- [Stored dataset items]
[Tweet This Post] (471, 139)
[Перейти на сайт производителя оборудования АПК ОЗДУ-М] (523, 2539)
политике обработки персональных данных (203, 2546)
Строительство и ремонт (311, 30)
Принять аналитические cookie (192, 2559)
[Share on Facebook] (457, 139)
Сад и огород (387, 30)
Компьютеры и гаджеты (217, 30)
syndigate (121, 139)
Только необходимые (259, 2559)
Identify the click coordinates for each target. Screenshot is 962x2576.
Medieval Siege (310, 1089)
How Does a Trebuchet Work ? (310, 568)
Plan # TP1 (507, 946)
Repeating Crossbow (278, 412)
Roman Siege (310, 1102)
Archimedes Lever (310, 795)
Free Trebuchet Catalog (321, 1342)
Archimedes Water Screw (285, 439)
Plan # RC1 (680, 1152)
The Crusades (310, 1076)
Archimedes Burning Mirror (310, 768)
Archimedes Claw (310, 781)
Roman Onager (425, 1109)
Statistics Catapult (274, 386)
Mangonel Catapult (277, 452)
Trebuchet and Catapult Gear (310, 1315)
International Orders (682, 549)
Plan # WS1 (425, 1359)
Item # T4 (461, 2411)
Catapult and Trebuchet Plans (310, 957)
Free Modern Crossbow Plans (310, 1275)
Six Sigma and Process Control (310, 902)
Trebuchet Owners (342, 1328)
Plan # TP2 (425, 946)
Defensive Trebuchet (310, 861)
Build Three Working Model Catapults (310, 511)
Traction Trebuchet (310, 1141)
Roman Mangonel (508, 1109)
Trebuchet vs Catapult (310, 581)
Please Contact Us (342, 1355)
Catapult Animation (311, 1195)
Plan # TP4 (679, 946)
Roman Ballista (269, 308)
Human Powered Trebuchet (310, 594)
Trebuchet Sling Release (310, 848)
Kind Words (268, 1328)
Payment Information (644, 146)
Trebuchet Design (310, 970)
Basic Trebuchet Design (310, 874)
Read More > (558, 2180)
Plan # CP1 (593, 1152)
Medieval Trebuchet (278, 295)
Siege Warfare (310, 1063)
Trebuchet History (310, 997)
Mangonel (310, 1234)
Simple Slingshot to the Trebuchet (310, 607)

- [THE TASK] Check each line above for the word "Medieval" and copy the ones that have it.

- [RESULT FOR THIS TASK]
Medieval Siege (310, 1089)
Medieval Trebuchet (278, 295)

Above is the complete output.